Analysis of Detailed Interactions between the m826 Fab and H7N9 HA (A and B) The crystal structures of Fab m826 in complex with H7N9 HA1; view from the side (A) and the top (B). (C) Close-up of the three CDRs of heavy chain from the m826 bound to HA. Side and main chains involved in hydrogen bonding are shown as sticks, with hydrogen bonds depicted as black dotted lines. Residues of the HA protein are labeled. CDR regions are shown as tubes. (D) The three CDRs of light chain also make direct contacts with HA to form several hydrogen bonds (black dashed lines) with the HA residues. (E) Amino acid sequences of m826 are shown with Kabat numbering. The CDRs are colored and amino acids involved in HA binding are labeled with ^∗.

Figure 4

m826 mAb Recognizes a Unique Epitope on H7 HA (A) Docking of the m826-HA1 complex onto the crystal structure of monomeric H7 HA. The epitope of m826 is distinct from the RBS. (B) Superposition of the antibody epitope which was partially buried in the trimeric HA structure. (C) Sequence alignment of HA1 from the H7N9, H7N7, and H7N4, and highlighting of structurally defined influenza antibody epitopes. The conventional antigenic sites (Sa, Sb, Ca1, Ca2, and Cb) are shaded in blue, the epitope of m826 is shaded in red, and RBS is shown in the black box.

Figure 5

m826 mAb Does Not Neutralize H7 Virus but Mediates Potent ADCC (A) The immunostaining-based neutralization assay for m826 mAb against H7N4 virus. Immunostaining was conducted using influenza NP-specific mAbs to detect virus-infected cells. H7N4-specfic Ab was used as positive control. (B) Confocal images of pCMV3-H7N9-HA-GFP transfected 293T cells stained with 100 nM m826 IgG or an unrelated anti-hepatitis B virus human IgG G12 as the control. Green signal, GFP; red signal, detecting with Alexa Fluor 647-conjugated goat anti-human IgG. Scale bar, 25 μm. (C) ADCC-related signaling in Jurkat T cells engineered to express human FcγRIIIa triggered by m826 and CR9114 IgG in the presence of H7N9 HA-expressing 293T cells. An unrelated anti-MERS-CoV IgG m336 was used as negative control. (D) ADCC activity of m826 and CR9114 IgG against H7N9 HA-expressing 293T cells mediated by freshly prepared human PBMCs. The percentage (%) of specific lysis was calculated as described in the STAR Methods. All error bars reflect SD.

Figure 6

Prophylactic and Therapeutic Efficacy of mAb m826 in Protecting Mice against Lethal Dose H7N9 Challenge (A–D) For prophylactic efficacy study, mice were treated (intraperitoneally [i.p.]) with m826 antibody 12 hr before viral challenge (intranasally [i.n.]) with 10 × LD₅₀ of H7N9 virus and were monitored daily for 14 days for the accumulated mortality (A) and weight loss (B), expressed as percent (%) weight loss and survival, respectively (n = 5 per group).
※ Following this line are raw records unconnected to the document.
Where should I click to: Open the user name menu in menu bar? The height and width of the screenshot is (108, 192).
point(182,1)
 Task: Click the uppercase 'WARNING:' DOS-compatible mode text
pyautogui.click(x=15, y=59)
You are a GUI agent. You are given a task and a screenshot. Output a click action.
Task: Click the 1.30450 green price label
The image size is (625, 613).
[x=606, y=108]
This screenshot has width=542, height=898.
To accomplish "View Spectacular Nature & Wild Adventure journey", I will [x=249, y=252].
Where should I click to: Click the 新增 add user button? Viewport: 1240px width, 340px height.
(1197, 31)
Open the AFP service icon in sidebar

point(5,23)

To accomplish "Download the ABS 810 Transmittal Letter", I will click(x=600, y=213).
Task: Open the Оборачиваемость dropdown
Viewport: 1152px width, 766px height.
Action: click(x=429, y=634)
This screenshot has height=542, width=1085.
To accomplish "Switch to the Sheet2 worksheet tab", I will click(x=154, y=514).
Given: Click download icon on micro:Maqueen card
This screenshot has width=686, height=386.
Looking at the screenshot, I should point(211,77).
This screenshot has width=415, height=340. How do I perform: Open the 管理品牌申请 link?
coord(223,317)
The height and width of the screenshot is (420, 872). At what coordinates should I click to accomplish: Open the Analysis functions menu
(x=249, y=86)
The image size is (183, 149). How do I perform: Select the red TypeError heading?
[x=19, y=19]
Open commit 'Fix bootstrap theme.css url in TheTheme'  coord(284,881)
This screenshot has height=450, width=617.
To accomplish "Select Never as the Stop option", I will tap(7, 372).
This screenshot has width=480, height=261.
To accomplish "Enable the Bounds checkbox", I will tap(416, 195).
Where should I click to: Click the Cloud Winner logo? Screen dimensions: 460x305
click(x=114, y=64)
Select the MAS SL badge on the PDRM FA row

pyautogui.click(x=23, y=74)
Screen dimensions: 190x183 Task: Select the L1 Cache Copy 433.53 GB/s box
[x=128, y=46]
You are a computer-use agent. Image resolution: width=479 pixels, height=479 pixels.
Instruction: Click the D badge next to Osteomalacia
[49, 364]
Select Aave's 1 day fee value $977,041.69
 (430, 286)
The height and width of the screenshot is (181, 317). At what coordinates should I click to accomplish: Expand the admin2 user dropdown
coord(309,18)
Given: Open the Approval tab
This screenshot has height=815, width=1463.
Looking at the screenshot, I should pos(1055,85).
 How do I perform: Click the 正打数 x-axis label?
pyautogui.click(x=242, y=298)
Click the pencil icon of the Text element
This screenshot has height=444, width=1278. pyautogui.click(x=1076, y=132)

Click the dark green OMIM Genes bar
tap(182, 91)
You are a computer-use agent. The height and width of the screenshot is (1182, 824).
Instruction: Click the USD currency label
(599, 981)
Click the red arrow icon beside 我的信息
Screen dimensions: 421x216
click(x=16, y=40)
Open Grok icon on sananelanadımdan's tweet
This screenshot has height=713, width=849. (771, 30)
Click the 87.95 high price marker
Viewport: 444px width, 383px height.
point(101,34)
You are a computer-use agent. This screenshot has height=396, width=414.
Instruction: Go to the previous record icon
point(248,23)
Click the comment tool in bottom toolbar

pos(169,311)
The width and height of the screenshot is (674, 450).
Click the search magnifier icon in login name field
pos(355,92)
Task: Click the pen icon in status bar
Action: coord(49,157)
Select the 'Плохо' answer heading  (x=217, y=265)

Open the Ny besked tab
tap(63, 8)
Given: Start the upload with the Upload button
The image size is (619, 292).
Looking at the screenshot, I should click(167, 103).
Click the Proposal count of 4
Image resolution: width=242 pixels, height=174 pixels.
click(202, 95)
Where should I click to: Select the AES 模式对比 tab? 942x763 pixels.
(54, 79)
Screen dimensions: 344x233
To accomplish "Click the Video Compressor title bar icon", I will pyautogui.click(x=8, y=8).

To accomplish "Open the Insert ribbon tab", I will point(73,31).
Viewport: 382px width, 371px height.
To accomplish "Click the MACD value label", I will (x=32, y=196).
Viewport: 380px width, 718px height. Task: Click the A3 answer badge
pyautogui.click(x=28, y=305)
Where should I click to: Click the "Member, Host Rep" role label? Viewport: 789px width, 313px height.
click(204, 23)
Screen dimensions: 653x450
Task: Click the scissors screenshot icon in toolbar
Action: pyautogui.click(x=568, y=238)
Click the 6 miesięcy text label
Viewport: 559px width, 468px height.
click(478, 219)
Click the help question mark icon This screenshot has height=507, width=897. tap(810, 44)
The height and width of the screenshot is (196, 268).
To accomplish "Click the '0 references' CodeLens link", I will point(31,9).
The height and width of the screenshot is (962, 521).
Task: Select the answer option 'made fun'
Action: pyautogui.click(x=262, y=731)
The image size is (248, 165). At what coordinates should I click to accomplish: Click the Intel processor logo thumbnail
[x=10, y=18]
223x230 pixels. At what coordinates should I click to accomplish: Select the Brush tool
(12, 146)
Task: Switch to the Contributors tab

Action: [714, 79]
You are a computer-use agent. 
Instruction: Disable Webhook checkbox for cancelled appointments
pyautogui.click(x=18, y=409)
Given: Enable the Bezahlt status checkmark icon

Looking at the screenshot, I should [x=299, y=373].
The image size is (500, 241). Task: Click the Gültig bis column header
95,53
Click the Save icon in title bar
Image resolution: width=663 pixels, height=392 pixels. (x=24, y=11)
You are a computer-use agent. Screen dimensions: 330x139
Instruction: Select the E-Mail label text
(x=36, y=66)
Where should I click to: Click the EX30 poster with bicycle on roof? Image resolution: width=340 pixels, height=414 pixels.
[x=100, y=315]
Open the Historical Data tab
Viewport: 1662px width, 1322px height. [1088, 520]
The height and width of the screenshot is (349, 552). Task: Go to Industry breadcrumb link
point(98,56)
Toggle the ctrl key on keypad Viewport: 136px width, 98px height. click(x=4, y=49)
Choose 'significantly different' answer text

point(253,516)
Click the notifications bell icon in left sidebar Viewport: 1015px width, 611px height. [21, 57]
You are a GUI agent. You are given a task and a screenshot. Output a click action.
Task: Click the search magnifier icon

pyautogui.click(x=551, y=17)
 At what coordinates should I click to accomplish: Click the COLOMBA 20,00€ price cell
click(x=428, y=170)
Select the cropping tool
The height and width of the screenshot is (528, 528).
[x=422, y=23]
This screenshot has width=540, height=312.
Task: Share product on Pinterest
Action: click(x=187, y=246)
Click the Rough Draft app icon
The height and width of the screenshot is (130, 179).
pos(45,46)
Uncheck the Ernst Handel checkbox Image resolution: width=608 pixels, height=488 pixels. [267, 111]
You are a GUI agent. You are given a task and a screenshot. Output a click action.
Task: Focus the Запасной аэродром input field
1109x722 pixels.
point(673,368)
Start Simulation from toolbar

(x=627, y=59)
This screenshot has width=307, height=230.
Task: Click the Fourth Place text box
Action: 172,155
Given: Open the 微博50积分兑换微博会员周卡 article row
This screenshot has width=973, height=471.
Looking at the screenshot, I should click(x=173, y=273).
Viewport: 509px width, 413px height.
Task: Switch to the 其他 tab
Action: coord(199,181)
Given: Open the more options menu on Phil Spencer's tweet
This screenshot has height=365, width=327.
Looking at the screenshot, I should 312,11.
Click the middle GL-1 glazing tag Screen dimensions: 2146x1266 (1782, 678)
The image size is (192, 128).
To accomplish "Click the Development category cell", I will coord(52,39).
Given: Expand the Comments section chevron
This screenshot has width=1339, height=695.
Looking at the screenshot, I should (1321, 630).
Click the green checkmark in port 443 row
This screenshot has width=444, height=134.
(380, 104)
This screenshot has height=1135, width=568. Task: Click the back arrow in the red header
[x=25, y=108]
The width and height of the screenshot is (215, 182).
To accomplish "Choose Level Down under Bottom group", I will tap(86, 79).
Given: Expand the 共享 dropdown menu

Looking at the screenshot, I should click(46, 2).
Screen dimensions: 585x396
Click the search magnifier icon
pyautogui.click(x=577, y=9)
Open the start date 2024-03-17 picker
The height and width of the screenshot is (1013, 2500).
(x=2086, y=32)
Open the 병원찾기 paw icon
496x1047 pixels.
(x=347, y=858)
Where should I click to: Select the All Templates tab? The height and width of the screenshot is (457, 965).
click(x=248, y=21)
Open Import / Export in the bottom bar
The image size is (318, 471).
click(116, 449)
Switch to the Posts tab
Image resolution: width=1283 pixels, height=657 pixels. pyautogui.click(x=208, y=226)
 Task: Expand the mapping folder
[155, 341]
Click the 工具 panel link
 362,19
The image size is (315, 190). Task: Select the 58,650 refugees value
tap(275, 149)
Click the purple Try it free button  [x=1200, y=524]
PBS was used for the control group. For therapeutic efficacy study, mice were treated (i.p.) with m826 antibody 12 hr after viral challenge (i.n.) with 10 × LD₅₀ of H7N9 virus and were monitored daily for 14 days for the accumulated mortality (C) and weight loss (D). The weight loss of (B and D) represents mean change in body weight per group and SD was also shown. (E) Evaluation of histopathological changes in the pulmonary tissues of uninfected mice and mice from therapeutic, prophylactic, and control group. The black, yellow, and blue arrows represented the H7N9 infection-induced inflammation of blood vessel, alveoli, or capillary, respectively. (F) Evaluation of histopathological changes in the bronchial tissues. The black, yellow, blue, and green arrows represented bronchial epithelial cell, bronchial alveoli, capillary, and interstitial tissue, respectively.